Here in America, credit agencies have been collecting our financial worthiness for decades. The growth of social media in the past decade could serve as the branches to complete the Social Credit Score tree. The content and ideas you share, the thoughts and energy you add into the public sphere, would then dictate the score you were assigned. While our lifestyles, popularity and affiliations on Facebook would determine our social currency. Our purchasing habits on Amazon would determine how responsible of a consumer you are. What’s fascinating is the inclusion of interpersonal relationships in China’s score structure; how it pressures citizens to maintain good company, creating a fast-acting social force to weed out the low scoring citizens, shaming a whole class of people out of society.


Mass surveillance, data collection and ranking of citizens is a complicated, controversial and philosophical topic, which requires much more discussion of the ethical and moral implications.

Yet, through a sustainability lens, Social Credit Scores may incentivize more responsible behaviors.

How might economies function if one’s environmental footprint was public? Will we live more sustainably if pressured by economic and social forces, rather than the goodwill and selflessness of those concerned by the future ramifications of decades of environmental degradation?

What if the waste created by a person was tracked and ranked by landfill receipts? What if people were rewarded for low-impact transportation, or a citizen’s score was hampered by the excessive nature of their purchases?
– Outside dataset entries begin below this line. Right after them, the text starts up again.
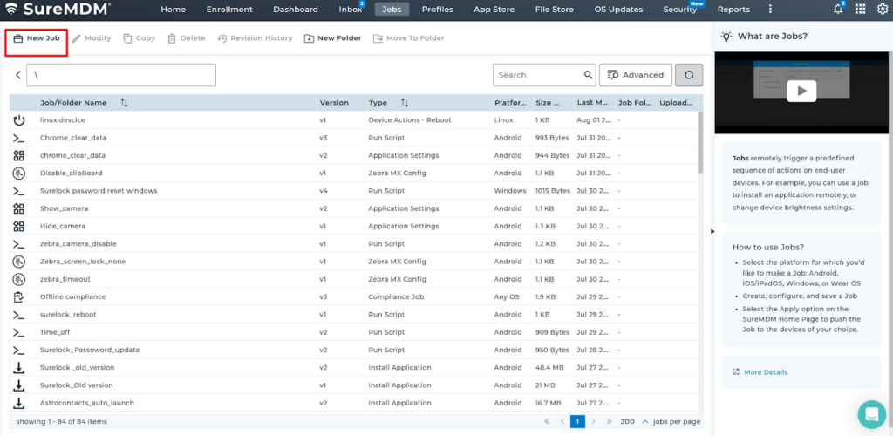The image size is (893, 436).
Task: Open the Enrollment tab
Action: (229, 10)
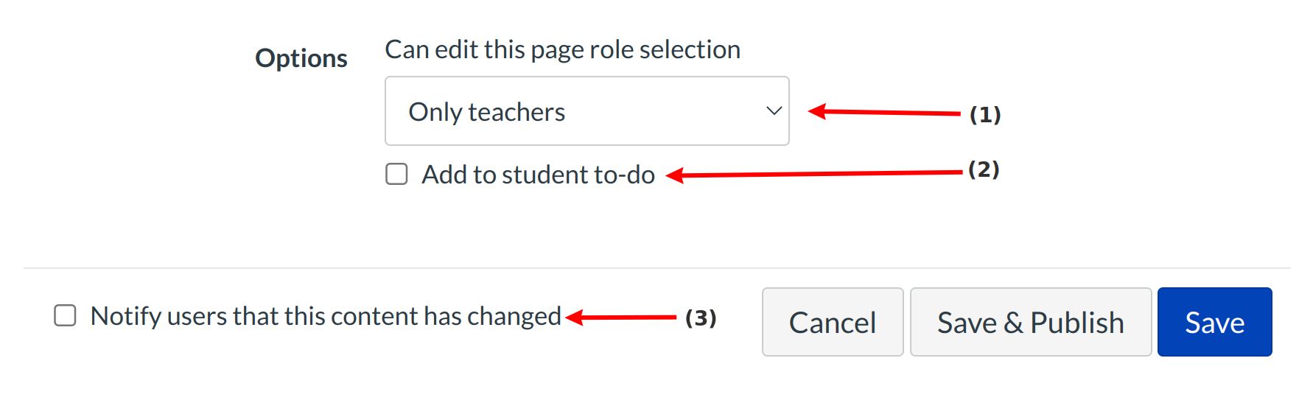The height and width of the screenshot is (414, 1313).
Task: Click the 'Notify users' label text
Action: point(326,317)
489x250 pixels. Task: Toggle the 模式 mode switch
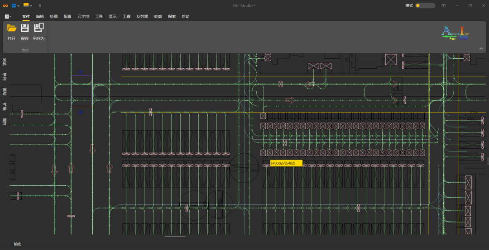point(425,5)
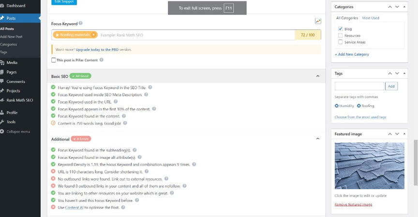418x217 pixels.
Task: Click the 72 / 100 SEO score indicator
Action: tap(308, 35)
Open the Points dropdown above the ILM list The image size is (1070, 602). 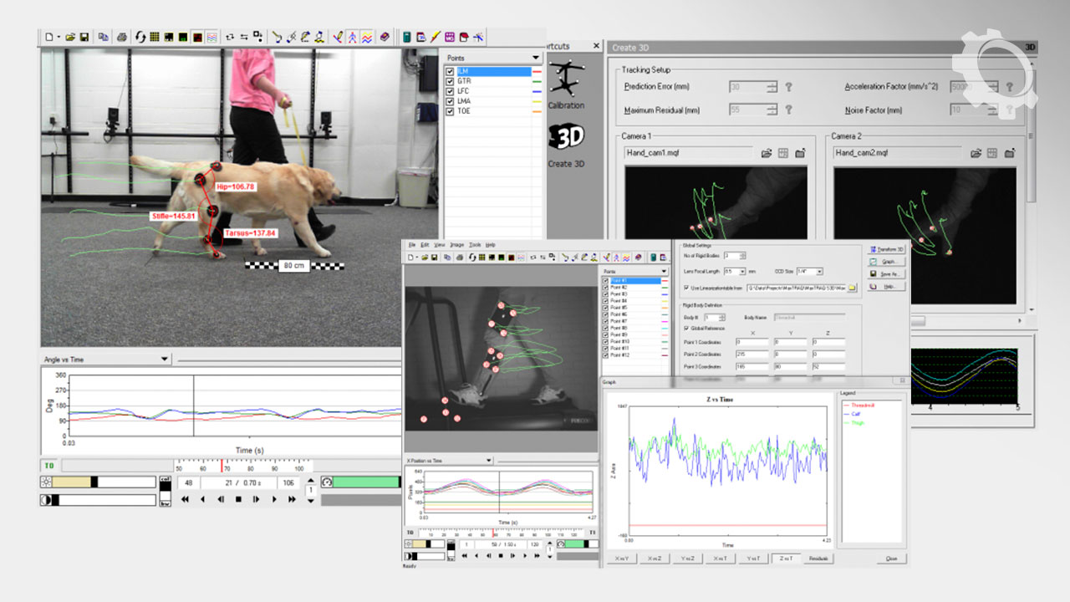(x=536, y=58)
What if the spreading of regenerative agriculture was rewarded?

American sentiment of freedom would most certainly resist the introduction of a Social Credit Score. Yet the institutions are all in place, if we one day reach the inevitable outcome mimicking China’s approach for social control.

We are approaching the limits of our capacity to inhabit our land sustainably, as our water supply diminishes, and our food production becomes more threatened by the demands of our growing population. The standards by which we live will need to change drastically if humans are to have any chance at large-scale survival. Regenerative innovations will have to transform our way of life. We either proactively take on these responsibilities, by changing our consumption, our systems and our values; or realities like a Social Credit Score could be the reactive force to maintain order.

When it comes to climate change, many people argue that business is the number one culprit, as The Guardian cited 100 companies are responsible for 71% of the global emissions causing climate change. But others argue that companies are just satisfying customer demands, and that it is our buying habits that must shift. If this is true, the opportunity to shift the lifestyles of citizens to encourage sustainable behaviors for rewarding high credit scores, would generate a domino effect. This, in turn, would drive consumers to buy from businesses that behave responsibly to maintain high social credit scores.

This dystopian future may soon become reality. It is jarring and seriously intrusive to our concept of life today, but all the more reason to question its moral and viable applications. Social designs will transform as we navigate an uncertain future. Where do you stand?